L’Afrique du Sud a changé de visage politique en 2024 avec la formation d’un gouvernement d’unité nationale et l’entrée remarquée de nouvelles personnalités au sein du cabinet. Parmi elles, un nom revient avec insistance : Inkosi Elphas Mfakazeleni « Mzamo » Buthelezi, désormais ministre de la Fonction publique et de l’Administration (Public Service and Administration). Chef traditionnel, prince zoulou, dirigeant de parti et désormais ministre chargé de transformer l’appareil d’État, il incarne un certain tournant dans la manière dont Pretoria entend réformer sa fonction publique et restaurer la confiance des citoyens.
Né en 1977 dans la région rurale de Louwsburg, au nord du KwaZulu-Natal, passé par les bancs des municipalités locales avant de s’installer au Parlement, Inkosi Buthelezi s’est progressivement imposé dans le paysage politique sud-africain. Son arrivée au ministère de la Fonction publique et de l’Administration, à l’été 2024, s’inscrit dans un contexte de profonde défiance vis-à-vis de l’administration, minée par la corruption, des lenteurs bureaucratiques et des services publics inégaux selon les territoires.

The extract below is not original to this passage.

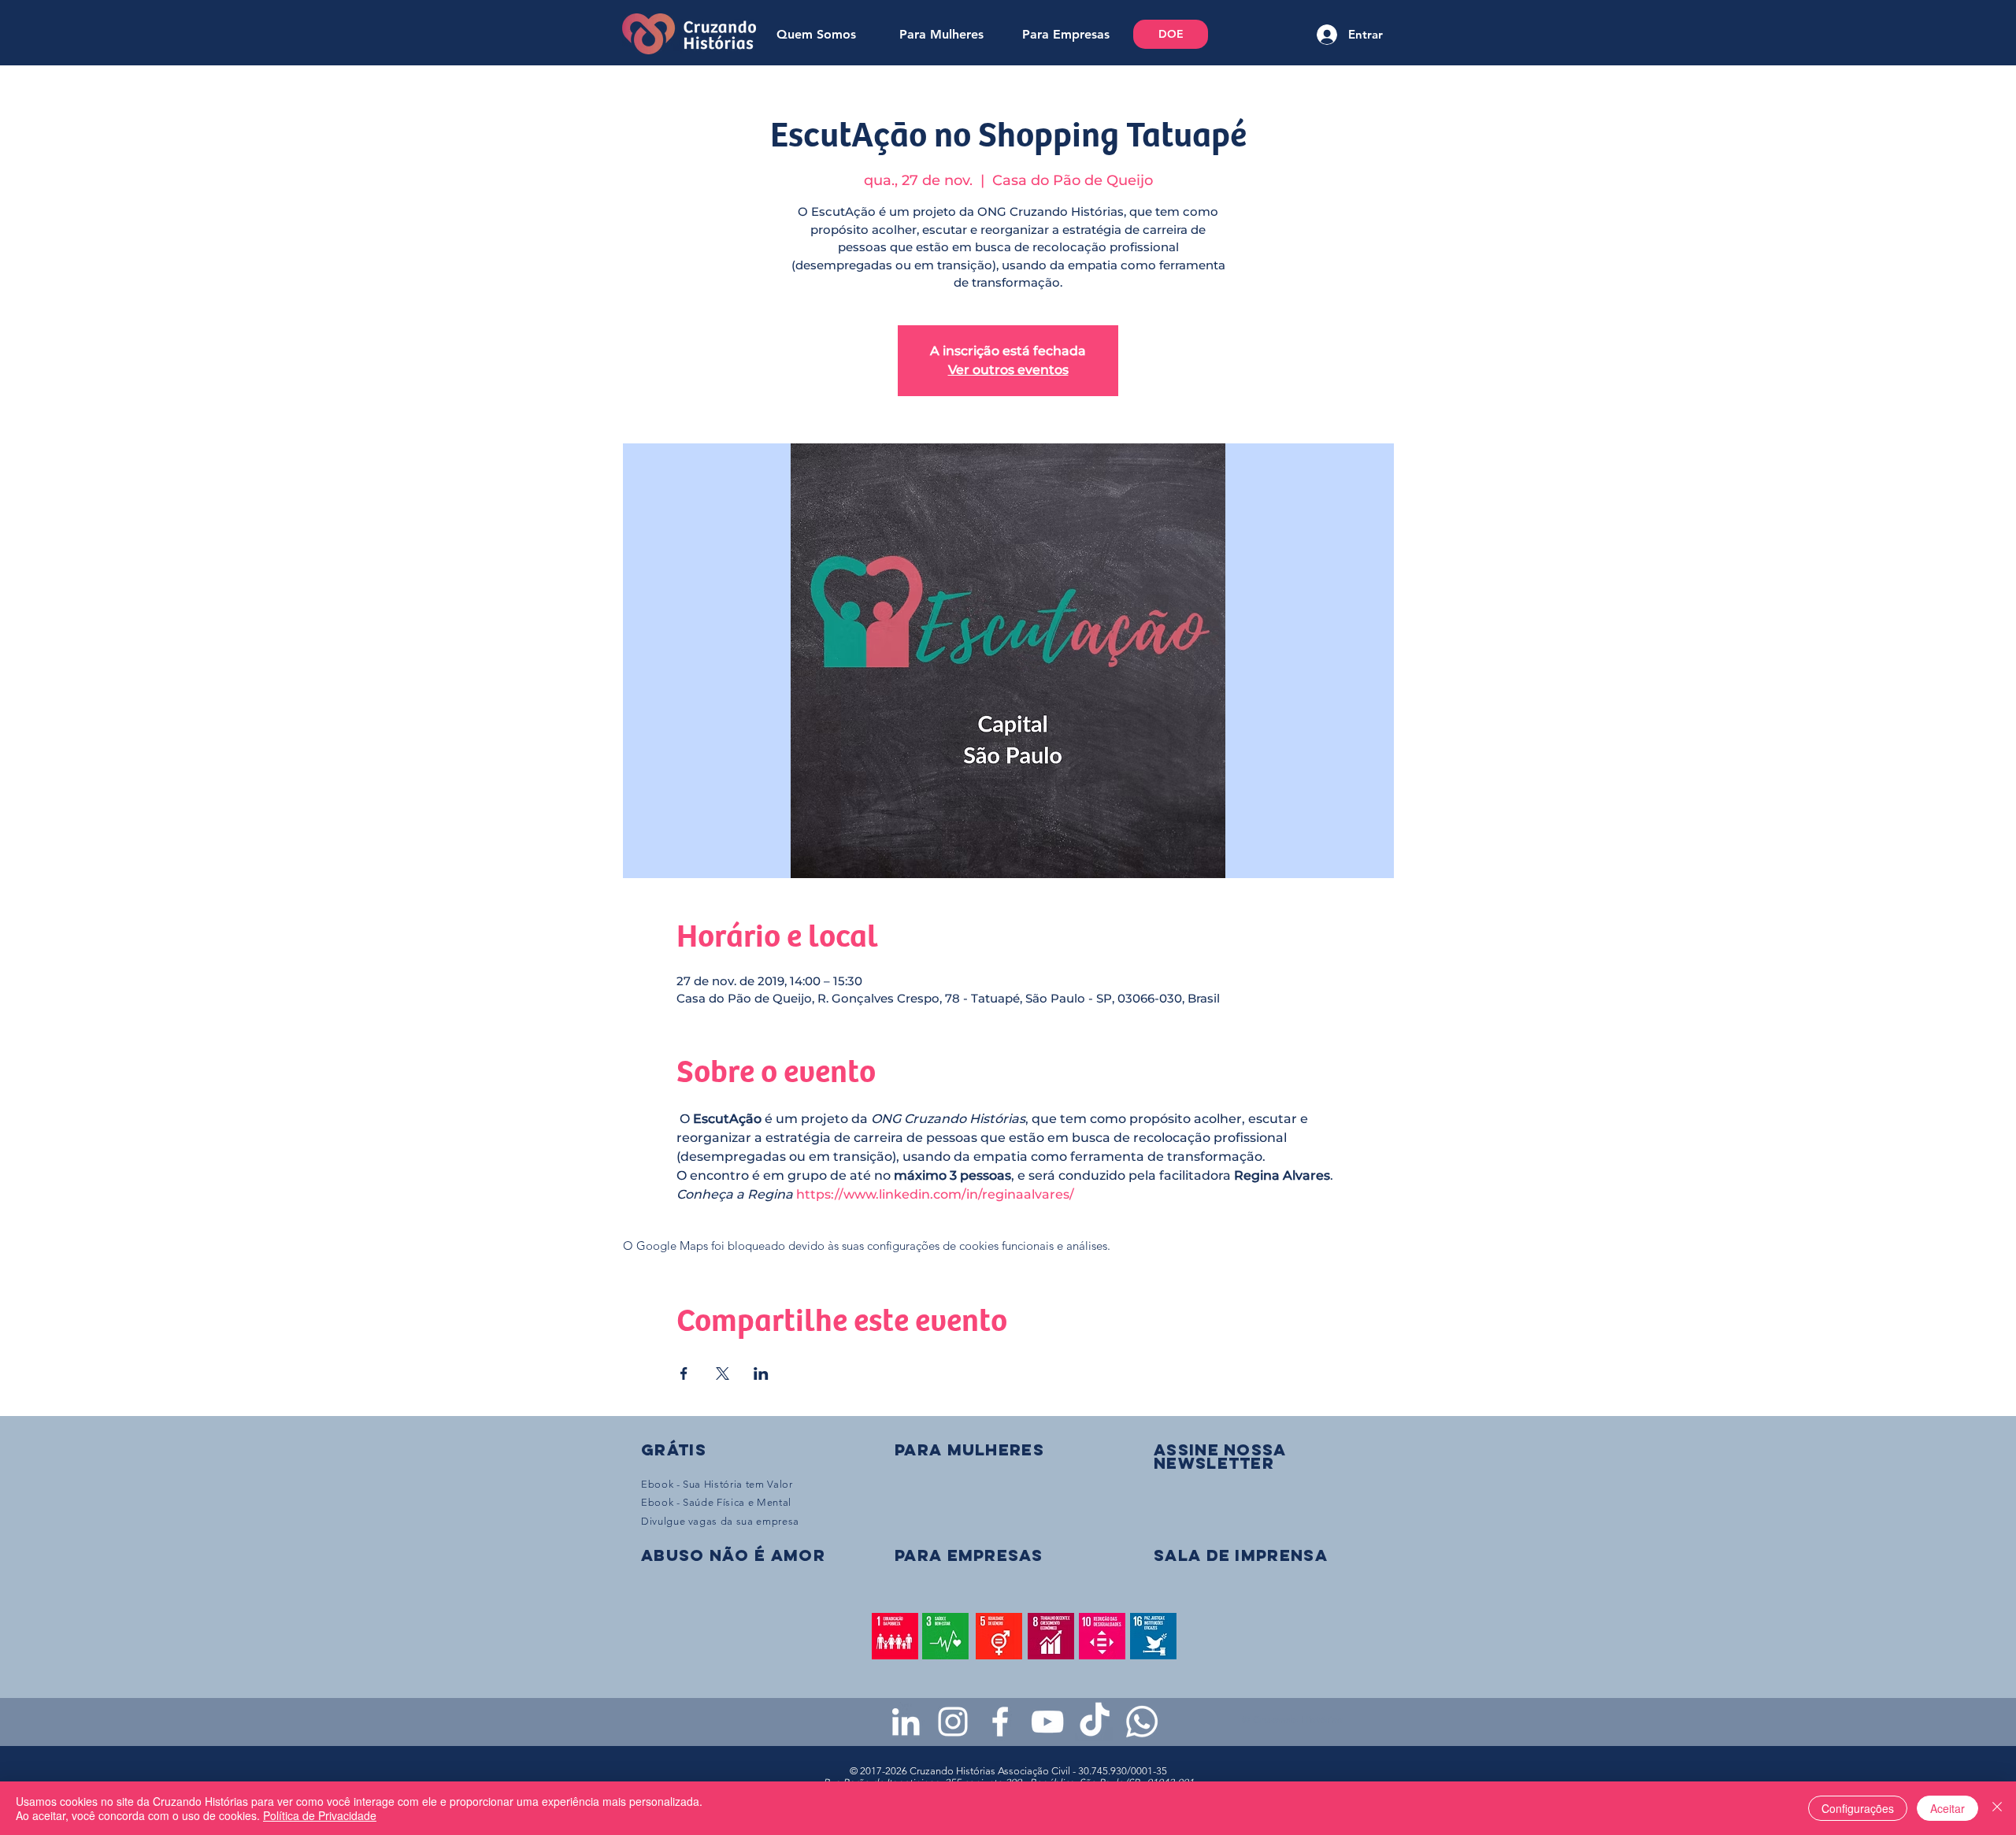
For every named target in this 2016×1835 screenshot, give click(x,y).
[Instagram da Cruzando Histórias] (953, 1721)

Alors que le gouvernement d’unité nationale (GNU) tente de stabiliser le pays et de relancer l’économie, le portefeuille confié à Inkosi Buthelezi est stratégique : il s’agit de faire fonctionner l’État, de garantir l’éthique dans la gestion des ressources publiques et d’assurer que les agents au contact du public puissent répondre aux attentes d’une population impatiente de voir des changements concrets.

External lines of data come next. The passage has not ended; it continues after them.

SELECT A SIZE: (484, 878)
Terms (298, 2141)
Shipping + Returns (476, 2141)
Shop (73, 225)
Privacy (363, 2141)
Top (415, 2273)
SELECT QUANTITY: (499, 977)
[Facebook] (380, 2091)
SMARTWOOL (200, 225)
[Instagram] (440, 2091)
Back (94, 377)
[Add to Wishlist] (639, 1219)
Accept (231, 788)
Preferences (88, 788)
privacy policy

Un parcours ancré dans le KwaZulu-Natal et la sphère traditionnelle
Inkosi Elphas Mfakazeleni Buthelezi, plus connu sous le nom de Mzamo Buthelezi, naît le 16 février 1977 à Louwsburg (Ngotshe), dans la province du KwaZulu-Natal. Il y suit sa scolarité primaire à Bilanyoni Primary School, puis secondaire à Kwasa High School, à Paulpietersburg, avant d’obtenir un diplôme national en marketing et gestion d’entreprise à Vryheid.
Issu de la famille Buthelezi, profondément liée à l’histoire du royaume zoulou, il est à la fois chef traditionnel (Inkosi) du clan Buthelezi à Embongongweni et prince, en tant que descendant direct du roi Mpande. Cette dimension traditionnelle est loin d’être anecdotique : elle lui confère une légitimité dans les zones rurales, où l’autorité des chefs coutumiers reste centrale dans l’organisation sociale et politique.

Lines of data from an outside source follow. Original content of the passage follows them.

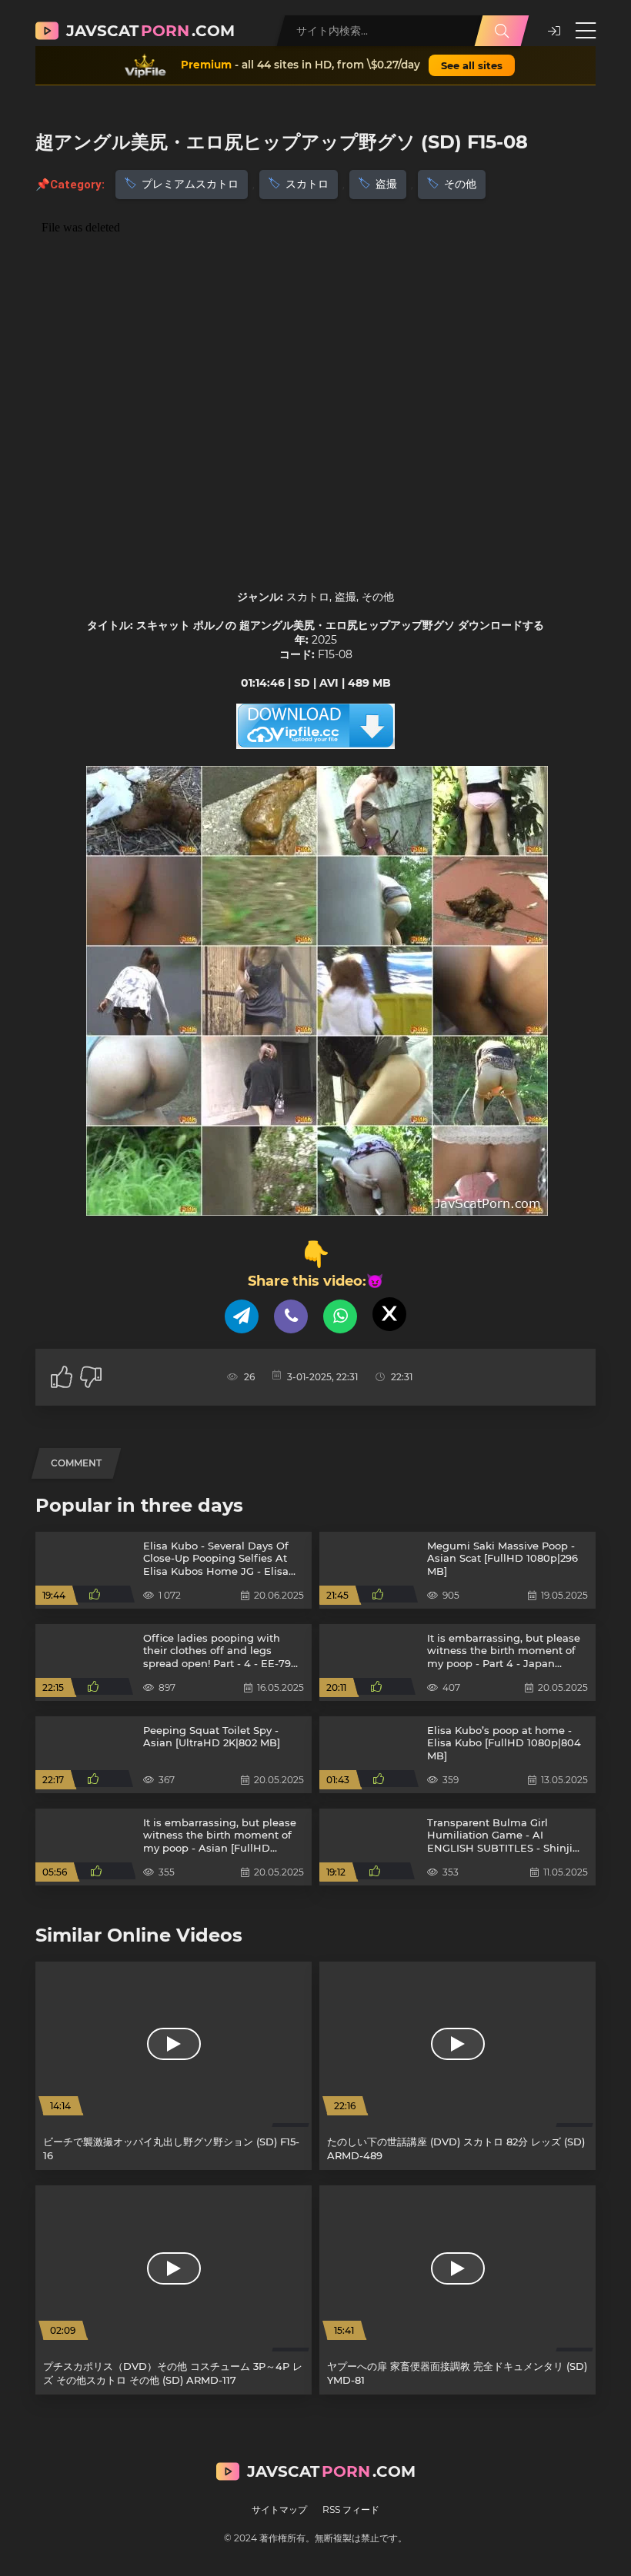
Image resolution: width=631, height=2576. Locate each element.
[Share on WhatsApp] (340, 1316)
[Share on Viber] (291, 1316)
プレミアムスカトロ (190, 184)
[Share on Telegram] (242, 1316)
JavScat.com (150, 31)
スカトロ (307, 184)
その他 (460, 184)
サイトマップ (279, 2509)
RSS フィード (350, 2509)
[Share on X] (389, 1314)
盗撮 (386, 184)
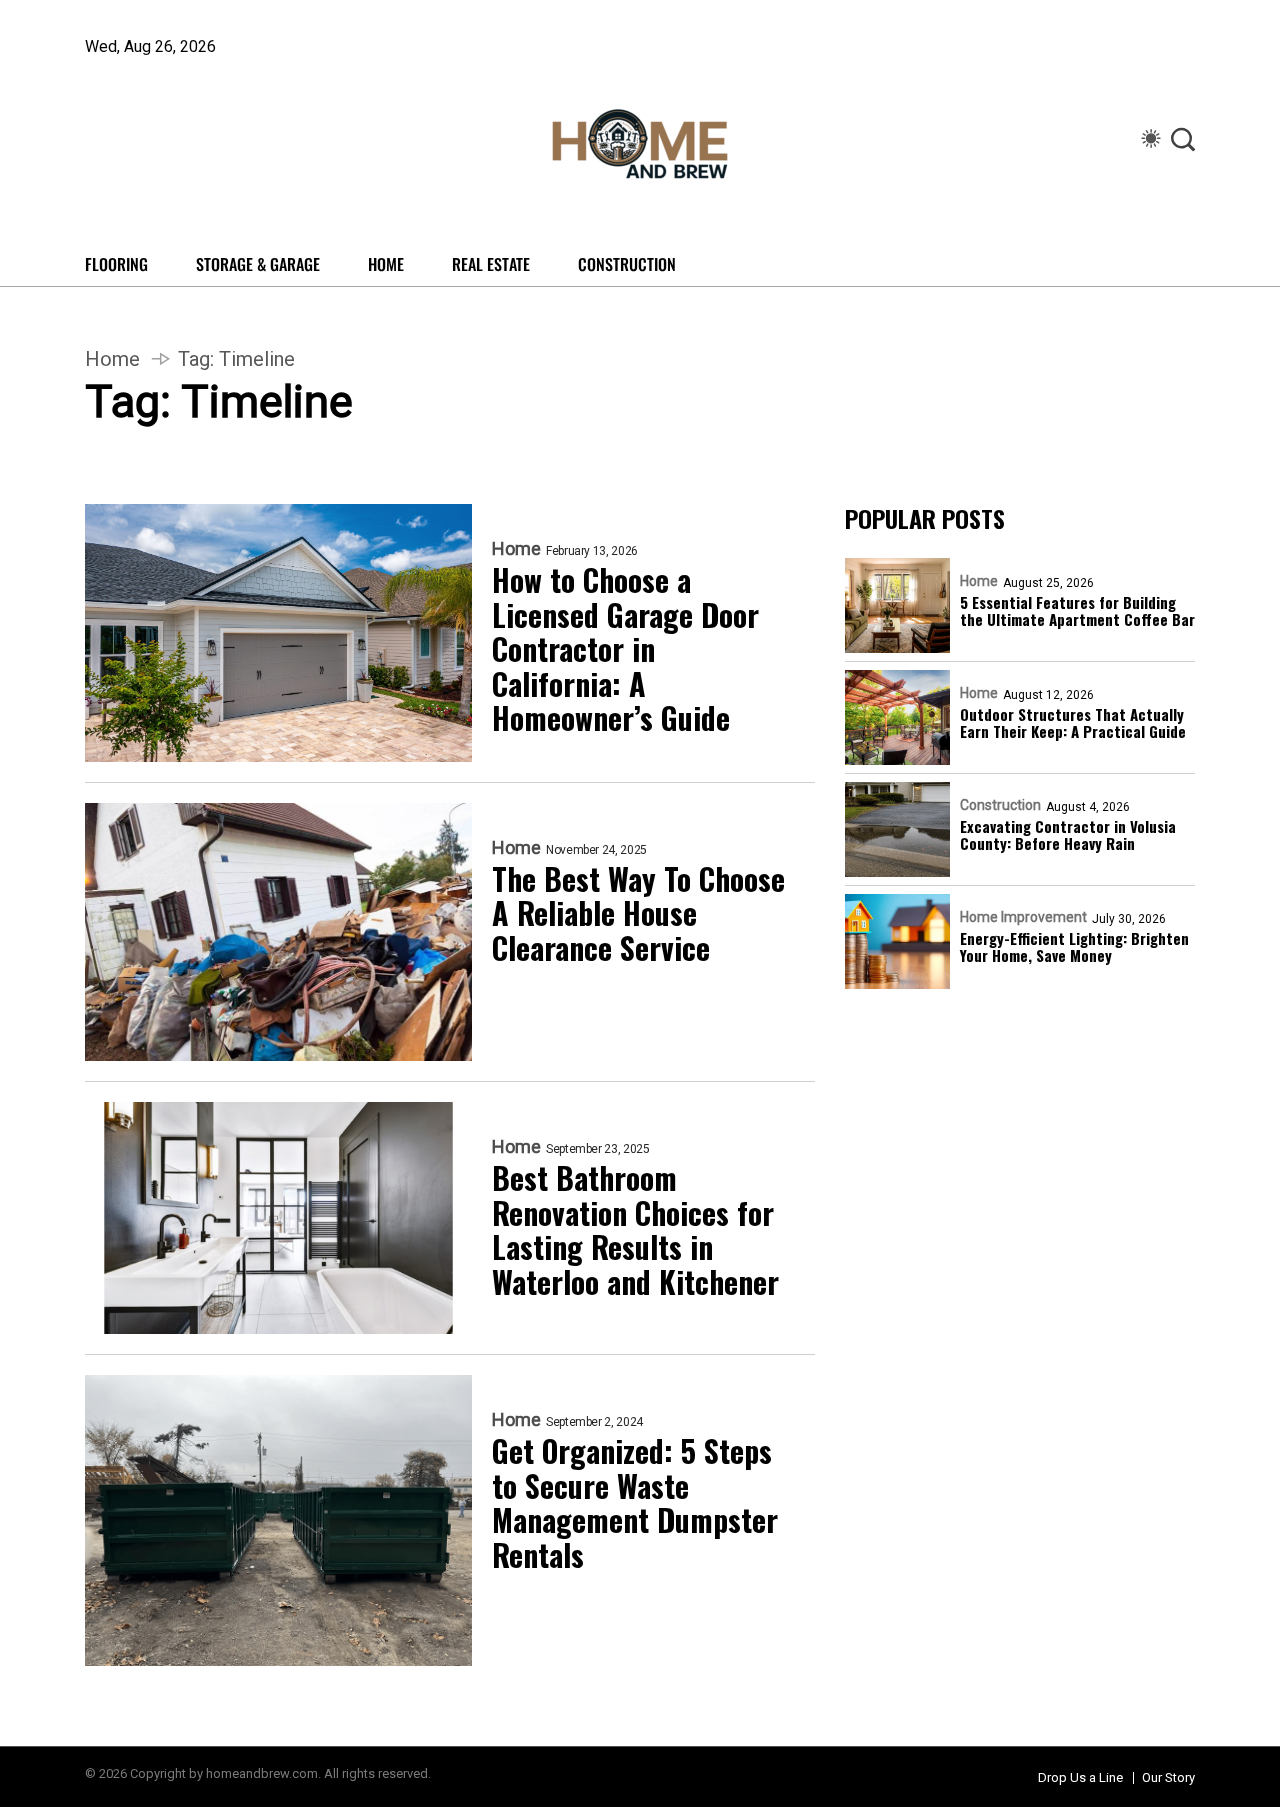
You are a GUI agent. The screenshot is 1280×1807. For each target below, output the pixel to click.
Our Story (1168, 1777)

Avant sa carrière nationale, il s’illustre au niveau local en devenant maire du district de Zululand, dans le nord du KwaZulu-Natal. Cette expérience d’administration locale, au contact des réalités du terrain et des difficultés de gestion des services dans des municipalités souvent sous-dotées, façonne sa vision de l’action publique. Il y est confronté à des enjeux très concrets : accès à l’eau et à l’électricité, entretien des routes, gouvernance municipale, lutte contre la corruption dans l’attribution de marchés publics.
Politiquement, Inkosi Buthelezi gravit les échelons de l’Inkatha Freedom Party (IFP), formation historique, longtemps ancrée dans le KwaZulu-Natal et fondée par le prince Mangosuthu Buthelezi. Il est élu député à l’Assemblée nationale lors des élections générales de 2019, puis réélu en 2024. Au sein de l’IFP, il occupe un poste de tout premier plan : celui de vice-président du parti (Deputy President), rôle qui en fait l’un des visages les plus visibles de la formation sur la scène nationale.
En parallèle, sa stature traditionnelle est officiellement consolidée en 2024. À l’été, une cérémonie présidée par le roi Misuzulu KaZwelithini à eMbongombongweni marque son installation officielle comme Inkosi du conseil traditionnel d’Mbongombongweni, événement célébré comme un moment fort pour la communauté locale et la nation zouloue.
De député de l’IFP à ministre de la Fonction publique et de l’Administration
Le tournant majeur dans la carrière d’Inkosi Buthelezi intervient avec la constitution de la septième administration sud-africaine, à la suite des élections de 2024 et de la formation d’un gouvernement d’unité nationale. Dans le nouveau cabinet annoncé fin juin 2024, son nom apparaît à un poste stratégique : ministre de la Fonction publique et de l’Administration.
Selon les informations du gouvernement et de plusieurs sources officielles, il est nommé ministre par le président Cyril Ramaphosa le 30 juin 2024, puis entre en fonctions début juillet, la date du 3 juillet 2024 étant indiquée pour la prise de responsabilité au sein du ministère. Sur le site du Département de la Fonction publique et de l’Administration (DPSA), il apparaît comme « Minister for the Public Service and Administration », confirmant ce rôle de chef politique du département.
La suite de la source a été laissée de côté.